DESCRIPTION OF THE TASK —
What you return must match the data below exactly, minus any pictures.

RECORDS FOR THIS EXERCISE —
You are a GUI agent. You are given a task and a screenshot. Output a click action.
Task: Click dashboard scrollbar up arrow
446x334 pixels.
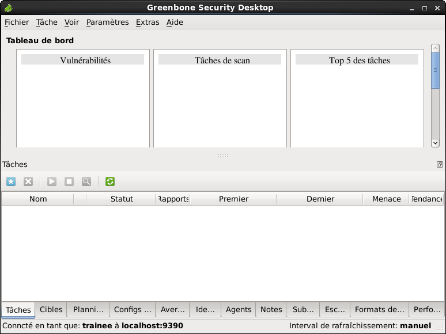[x=435, y=48]
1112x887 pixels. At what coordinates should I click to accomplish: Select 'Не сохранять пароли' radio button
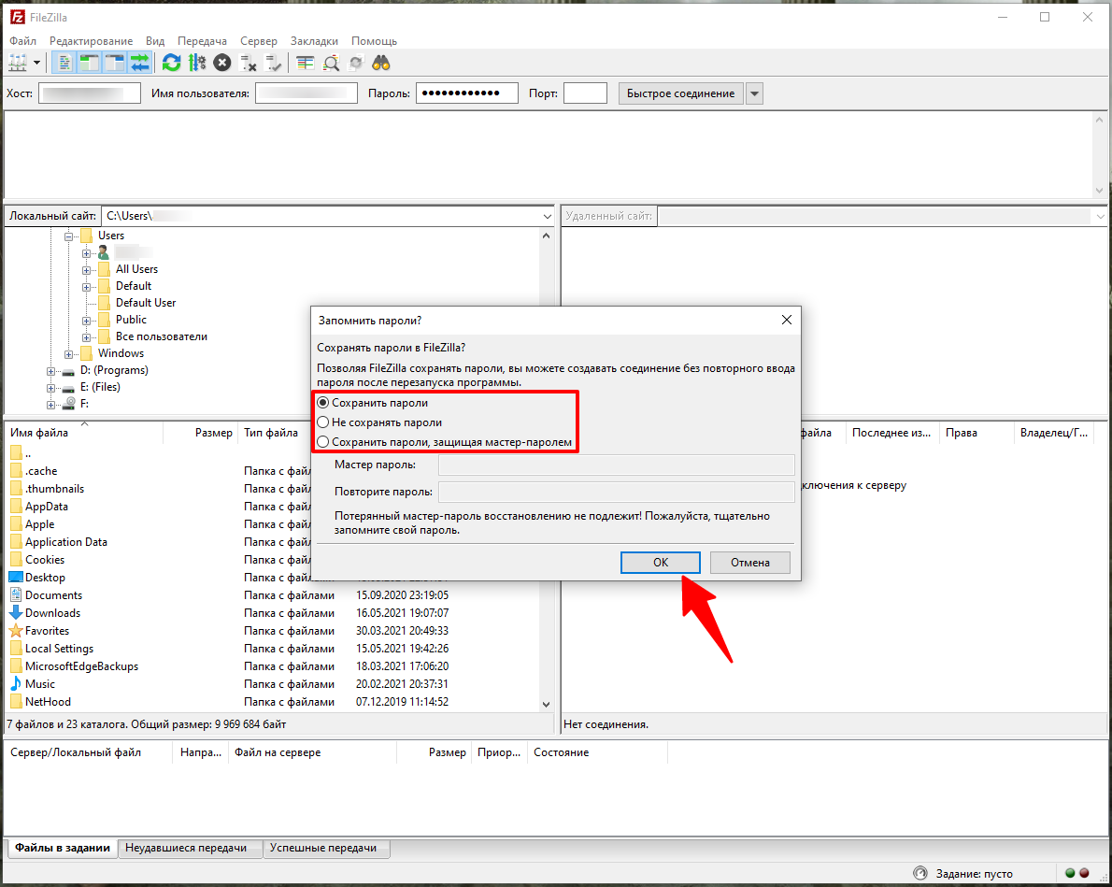[323, 422]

EXERCISE OUTPUT —
You are a GUI agent. You are given a task and a screenshot. Output a click action.
Task: Click dashboard scrollbar up arrow
446x334 pixels.
[x=435, y=48]
1112x887 pixels. At what coordinates should I click to accomplish: Select 'Не сохранять пароли' radio button
[323, 422]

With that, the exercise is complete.